When working with databases, it's common to create a seed.sql
file which contains a subset of production data for testing.
During early development, it's fine to dump the entire database and restore it on your development machine. However, once you have production users this becomes a security issue - do you really want to dump your users' data onto your local machines?
There are many ways to solve this, but recently I stumbled upon a neat way to do it using PostgreSQL's Row Level Security (RLS).
The concept is simple:
- Create a database user with restricted access.

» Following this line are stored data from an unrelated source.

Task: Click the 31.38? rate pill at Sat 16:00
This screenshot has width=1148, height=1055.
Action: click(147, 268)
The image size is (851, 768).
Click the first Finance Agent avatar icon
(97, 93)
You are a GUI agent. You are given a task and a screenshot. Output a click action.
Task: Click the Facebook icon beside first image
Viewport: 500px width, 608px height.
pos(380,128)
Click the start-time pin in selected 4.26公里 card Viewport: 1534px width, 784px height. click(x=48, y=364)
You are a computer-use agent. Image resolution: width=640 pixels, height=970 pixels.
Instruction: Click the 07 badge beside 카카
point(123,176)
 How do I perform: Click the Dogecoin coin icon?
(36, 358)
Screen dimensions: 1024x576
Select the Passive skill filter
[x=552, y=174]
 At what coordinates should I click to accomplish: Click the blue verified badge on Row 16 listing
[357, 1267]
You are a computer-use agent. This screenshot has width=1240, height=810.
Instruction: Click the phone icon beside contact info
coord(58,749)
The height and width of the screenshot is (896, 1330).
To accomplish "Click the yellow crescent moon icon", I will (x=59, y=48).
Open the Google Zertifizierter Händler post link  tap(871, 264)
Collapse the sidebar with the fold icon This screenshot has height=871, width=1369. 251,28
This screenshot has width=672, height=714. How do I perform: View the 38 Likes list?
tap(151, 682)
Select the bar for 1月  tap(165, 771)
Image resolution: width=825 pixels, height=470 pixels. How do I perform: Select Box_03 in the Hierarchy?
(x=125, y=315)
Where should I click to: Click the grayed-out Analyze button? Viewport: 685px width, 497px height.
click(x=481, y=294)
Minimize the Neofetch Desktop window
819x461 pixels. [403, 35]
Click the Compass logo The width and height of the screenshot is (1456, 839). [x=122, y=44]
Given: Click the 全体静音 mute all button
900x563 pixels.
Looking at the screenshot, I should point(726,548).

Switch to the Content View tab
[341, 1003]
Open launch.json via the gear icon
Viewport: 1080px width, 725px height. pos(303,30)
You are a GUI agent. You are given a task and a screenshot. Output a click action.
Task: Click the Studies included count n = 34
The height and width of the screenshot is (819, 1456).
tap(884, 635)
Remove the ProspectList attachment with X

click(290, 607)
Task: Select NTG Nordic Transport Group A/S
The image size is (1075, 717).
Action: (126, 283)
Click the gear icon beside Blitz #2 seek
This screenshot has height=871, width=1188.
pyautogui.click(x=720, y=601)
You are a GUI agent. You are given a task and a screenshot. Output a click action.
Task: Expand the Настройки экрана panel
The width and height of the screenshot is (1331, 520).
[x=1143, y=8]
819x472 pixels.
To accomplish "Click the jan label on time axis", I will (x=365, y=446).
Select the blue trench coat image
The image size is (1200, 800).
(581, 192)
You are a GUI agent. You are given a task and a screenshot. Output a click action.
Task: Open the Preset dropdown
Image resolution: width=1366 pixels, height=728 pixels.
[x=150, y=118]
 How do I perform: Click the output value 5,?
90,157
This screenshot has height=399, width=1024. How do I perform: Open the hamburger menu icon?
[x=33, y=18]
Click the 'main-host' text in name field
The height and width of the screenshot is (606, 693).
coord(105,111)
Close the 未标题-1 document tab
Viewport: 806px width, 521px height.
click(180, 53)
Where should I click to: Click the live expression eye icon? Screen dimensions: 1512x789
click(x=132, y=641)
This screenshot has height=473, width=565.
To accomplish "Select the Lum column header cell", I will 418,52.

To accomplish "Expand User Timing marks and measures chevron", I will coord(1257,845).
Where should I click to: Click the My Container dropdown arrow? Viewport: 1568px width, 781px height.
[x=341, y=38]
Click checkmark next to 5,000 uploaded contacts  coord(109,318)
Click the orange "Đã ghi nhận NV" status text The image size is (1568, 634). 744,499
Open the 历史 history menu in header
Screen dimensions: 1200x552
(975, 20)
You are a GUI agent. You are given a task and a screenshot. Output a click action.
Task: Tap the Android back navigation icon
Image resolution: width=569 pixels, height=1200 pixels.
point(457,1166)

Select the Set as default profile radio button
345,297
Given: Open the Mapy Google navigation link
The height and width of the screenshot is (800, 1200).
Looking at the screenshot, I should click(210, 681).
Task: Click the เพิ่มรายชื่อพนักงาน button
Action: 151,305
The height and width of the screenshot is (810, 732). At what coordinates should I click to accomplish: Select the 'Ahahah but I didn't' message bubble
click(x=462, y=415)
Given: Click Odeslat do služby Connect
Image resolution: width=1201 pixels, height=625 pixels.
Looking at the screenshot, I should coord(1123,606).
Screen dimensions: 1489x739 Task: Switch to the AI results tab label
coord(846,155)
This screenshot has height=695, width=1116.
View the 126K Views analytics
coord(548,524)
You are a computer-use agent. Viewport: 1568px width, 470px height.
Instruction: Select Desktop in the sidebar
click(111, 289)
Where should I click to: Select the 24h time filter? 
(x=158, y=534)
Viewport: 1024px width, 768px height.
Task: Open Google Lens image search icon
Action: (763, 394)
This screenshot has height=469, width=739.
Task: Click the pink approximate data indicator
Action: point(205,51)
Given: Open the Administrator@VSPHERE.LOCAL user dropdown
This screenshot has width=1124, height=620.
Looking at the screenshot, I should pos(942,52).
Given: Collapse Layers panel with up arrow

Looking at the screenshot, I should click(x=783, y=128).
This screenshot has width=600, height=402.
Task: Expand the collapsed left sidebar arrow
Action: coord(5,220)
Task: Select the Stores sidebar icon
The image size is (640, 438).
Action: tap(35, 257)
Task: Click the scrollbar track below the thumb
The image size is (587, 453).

- Define some RLS rules for that user, limiting what data they can access.
- Run
pg_dump
as that user.
For this scenario, let's imagine that you have a table called profiles
in your database:
create table profiles (
id serial primary key,
name text,
email text
);
id | name | email |
---|---|---|
1 | Employee 1 | employee1@supabase.com |
2 | Employee 2 | employee2@supabase.com |
3 | Employee 3 | employee3@supabase.com |
4 | Jenny | jenny@example.com |
5 | Joe | joe@example.com |
In this case, if we ran a pg_dump
we will save Jenny and Joe's personal data. We don't want that, so let's create a Postgres user called exporter
, who can only dump the data we want.
Step 1: Prepare a user
Create a user to connect to the database. We'll call them exporter
and grant them access to the public schema:
-- Create a new user with login privileges
create user exporter
with password 'exporter_secure_password';
-- Allow this user to select the rows we need
grant usage on schema public to exporter;
grant select on profiles to exporter;
Step 2: Create data access rules
Let's turn on RLS for this table and limit the data which exporter
can access:
-- Turn on Row Level Security
alter table profiles
enable row level security;
-- Only dump data for internal team members 1, 2, 3
create policy "Data dump rule" on profiles
for select
to exporter
using (
id in (1, 2, 3)
);
Step 3: Export the data
Now we can use pg_dump
to get only the data that we need.
Run the dump with the exporter
user that we created above and use the --enable-row-security
flag to ensure that the dump succeeds.
# Dump all the data into a "seed.sql" file
# which we can use to restore our local databases.
pg_dump \
-h db.host.supabase.co \
-U exporter \
-d postgres \
-n public \
--data-only \
--enable-row-security \
--table=profiles \
> seed.sql
-h db.host.supabase.co \
And that's it. You can follow this same pattern for any tables that you want to dump.
Data access patterns
RLS is a bit like appending a “where” clause to a select
, so you can create all sorts of data access patterns. Let's see a few more which are useful for extracting seed data.
Using email rules
Instead of using hardcoded numbers in our RLS policies, we could use email extensions to determine the users who we want to export:
-- Only dump data for supabase employees
create policy "Data dump rule" on profiles
for select
to exporter
using (
substring(email from '@(.*)$') = 'supabase.com'
);
Only recent data
If we have a table with a lot of data, like an analytics
table, we might only care about the last 2 months of data.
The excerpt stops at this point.